I think this is what I'm looking at in reality so I would greatly appreciate understanding the taxes so I will know whether I can afford to live/move there.

Thank you!


----------



## Bevdeforges

Not sure what you mean by having 4000 in tax deductions. Each country's tax system is a bit different and so are the deductions, particularly when you're talking about self-employment. (There's also the obligation to file US taxes while living overseas, but I assume you're aware of that.) It may also depend on how you set up your self employment business in the country. (For example, in France there is a big difference how things are taxed between running your business as an AE vs. one of the other business entities.)
Cheers,
Bev


----------



## cinzia88

Hi, Bev, I actually have my A-E status in France and I can't use deductions there because of it. Due to a divorce, I'm now looking at Italy. From what I found on the internet, a document from 2002 said that there is a standard deduction everyone gets (like in the US) ranging from 3000 - 7000 Euros (so I averaged it to come up with 4000). Their self-employment business statuses in Italy all seem to allow work cost deductions to subtract from taxes (at least that's what my research showed but it could be wrong). On average my work expenses annually are about $2500 - 4000. So that's where I got the numbers. Yes, I'm aware of the draconian tax laws, FATCA, etc of the US and follow the laws religiously in fear of the penalties. Thanks.


----------



## accbgb

If you haven't seen it yet, check out Income taxes abroad - Italy Be sure to click the "Self Employed" tab and also check the "Tax Allowances" link partway down the page.


----------



## BBCWatcher

Many major accounting firms publish summaries Italy's tax regime. Here's Ernst & Young's 2015 guide, for example.


----------



## cinzia88

WOW! According to these two documents, as a self-employed person, I would pay 27% income tax plus 4% other local taxes, plus 32% Social Security taxes (although that would be reduced to around 17% since I'm American and we have a treaty that I would pay SS in the US still). 

That's about 48% in taxes. Who can afford to live in Italy as a self employed person? Of course, with the exception of the new Auto Entrepreneur status, France is about the same for self employed people. Frankly, I guess it's why Europe has problems with high unemployment - who can afford to start businesses and pay these kinds of taxes. No new businesses, no new jobs. 

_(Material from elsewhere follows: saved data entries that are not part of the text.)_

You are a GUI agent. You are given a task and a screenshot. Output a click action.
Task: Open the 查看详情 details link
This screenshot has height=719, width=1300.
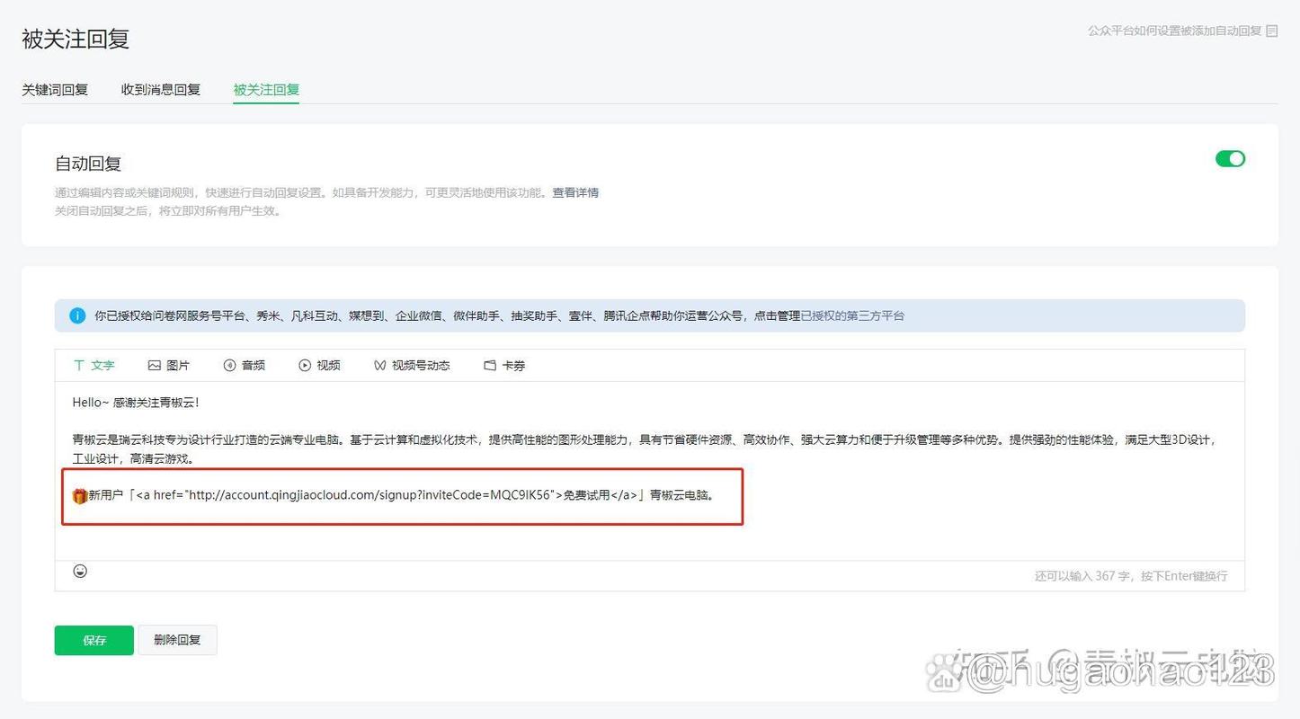tap(576, 192)

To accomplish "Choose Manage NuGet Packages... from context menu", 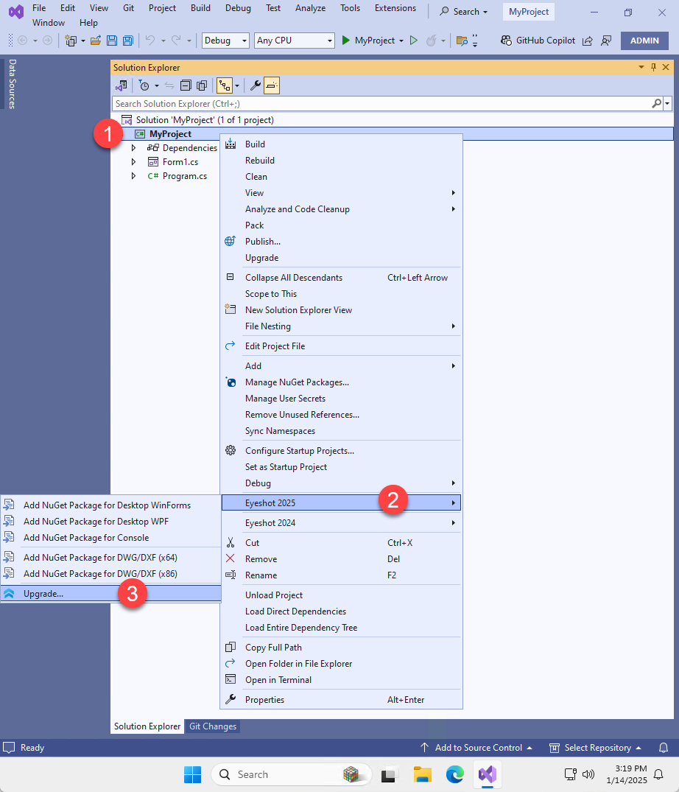I will [x=297, y=382].
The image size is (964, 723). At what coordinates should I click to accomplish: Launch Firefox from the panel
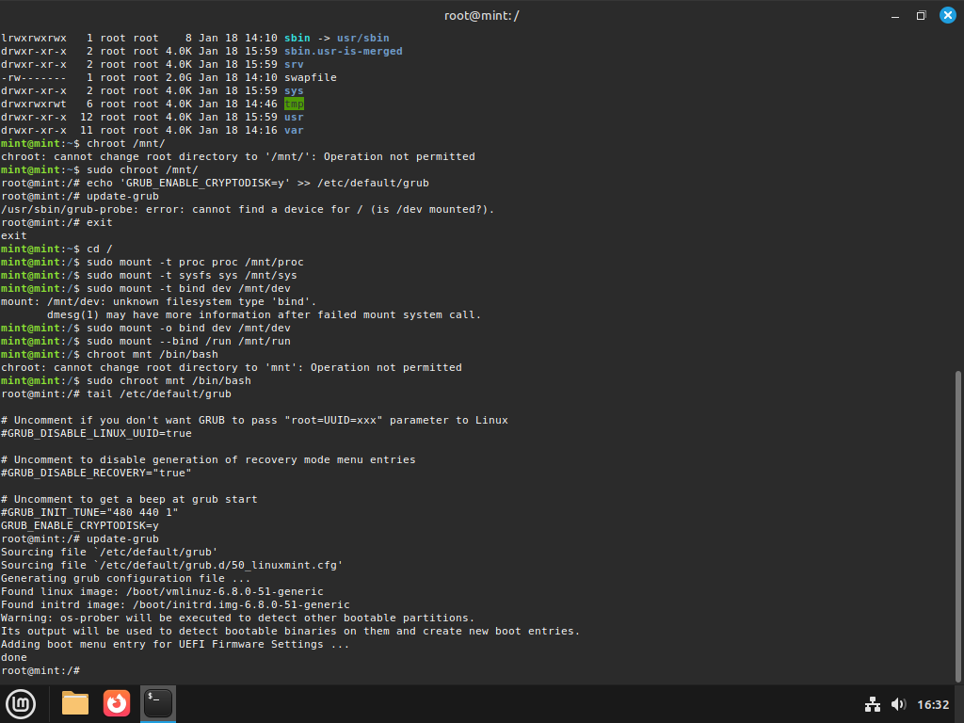(117, 703)
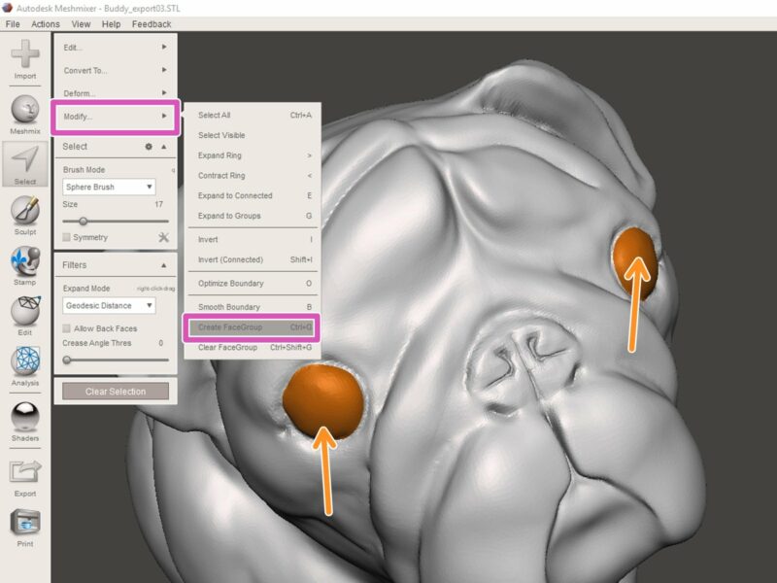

One more question, please. If I stay 180 days per year with my income/business in the US, I would have to have Permanent Residence in Italy but would not be a tax resident in Italy, correct? In this case, what would I do about medical care while I'm there? Would I be on the medical system because I'm a Permanent Resident or would I need to buy medical insurance there for 6 months out of the year. If so, is it expensive?

Thanks again.


----------



## NickZ

cinzia88 said:


> One more question, please. If I stay 180 days per year with my income/business in the US, I would have to have Permanent Residence in Italy but would not be a tax resident in Italy, correct? .


No. If you're a permanent resident you'll be a tax resident. Short of giving up residency after 180 years every single year.

The basic deduction declines with income going up. I can't remember the formula but there is a point you lose the deduction.

It's not 27% of your whole income. It'll be zero on the part covered by the deduction. 23% for the part up to 15K then 27%. Your effective tax rate would be the blend.

The local tax is almost totally limited to the large cities. 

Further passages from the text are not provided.